だが、劉輝の予想と反し、たけとんぼは勢いよく地面に向かっていった。
「何故だ?」
「風が上に吹くのだと思います。今度は逆に手を擦ってみて下さい」
「うむ。では有紀も一緒にやろう。どちらが高く飛ばせるが競争するのだ」
「負けませんよ?」
「ふふふ、余も負けない気がするぞ!」
掛け声と共にたけとんぼを空に飛ばす。
「余の勝ちだな!」
劉輝が飛ばしたものが高く飛んだ。喜ぶ劉輝に有紀も楽しく笑っていると不意に風が吹いた。

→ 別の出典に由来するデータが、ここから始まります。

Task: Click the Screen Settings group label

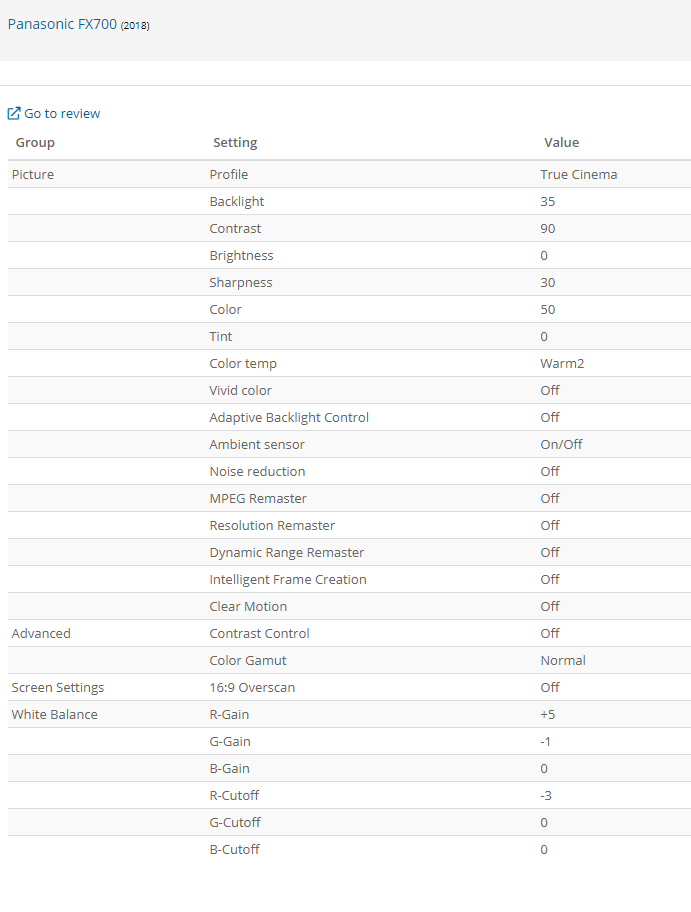Action: click(x=57, y=688)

反射的に目をつむるとデジャヴュを感じた。砂埃が顔に当たる。
有紀を庇うように劉輝が立つ。
「っいた!」
「何だ?」
風の中に痛そうな声が二人分聞こえた。何かが当たったのだろうか。
風がやみ、二人揃って空を見るが、たけとんぼはどこにも見えなかった。
近くの地面を見渡しても見当たらない。
残念そうな劉輝に有紀は材料があればまた作れると慰める。
「たけとんぼは面白いな!」
「劉輝様のお時間があるときにでもまた」
「……では、このわけのわからん二つのものはお前達のものか?」
不機嫌まっただなかの声に振り返るとにっこりと笑みを浮かべた楸瑛と無理矢理浮かべた笑みが引きつっている絳攸がいた。
それぞれの手には見覚えのあるものが握られている。
「余と有紀のたけとんぼ!」
「おやおや、この危ないものはお二人のものですか」
「有紀が余のために作ってくれたのだ。早く返せ」
有紀はたけとんぼを見て、先程風に乗って聞こえてきた言葉を思い出した。
ろくに考えもせずに絳攸の額へと指を伸ばす。
「頭に当たったの? 細胞が何万と」
「俺は肩だ。頭に当たったのは楸瑛だ」
心配するなとの絳攸の言葉と共に有紀の手は自然な動作で横から伸びてきた楸瑛の手に取られる。指先に温かなものが触れる。
「え、えと……藍将軍?」
「おや、私のことは楸瑛と呼んで下さるのでは?」
「こっの! 常春頭!」
絳攸が投げ飛ばしたたけとんぼをうまく避けると楸瑛はからかうような笑みを浮かべた。
「有紀殿は私の心配はして下さらないのですか?」
「たんこぶは?」
「ありませんよ?」
じゃあいいです。と呆気なく手を取り返すと二人の手からたけとんぼを取り返した。
「有紀。それはまだ飛ぶか?」
「もう無理です。劉輝様、今度は一緒に作りましょうね」
「うむ」
「……私たちって邪魔ものかな?」
「主上がそんな器用なことお出来になれるんで?」
「聞いちゃいないよ……」
**
後半はいつも通りぐだぐだです。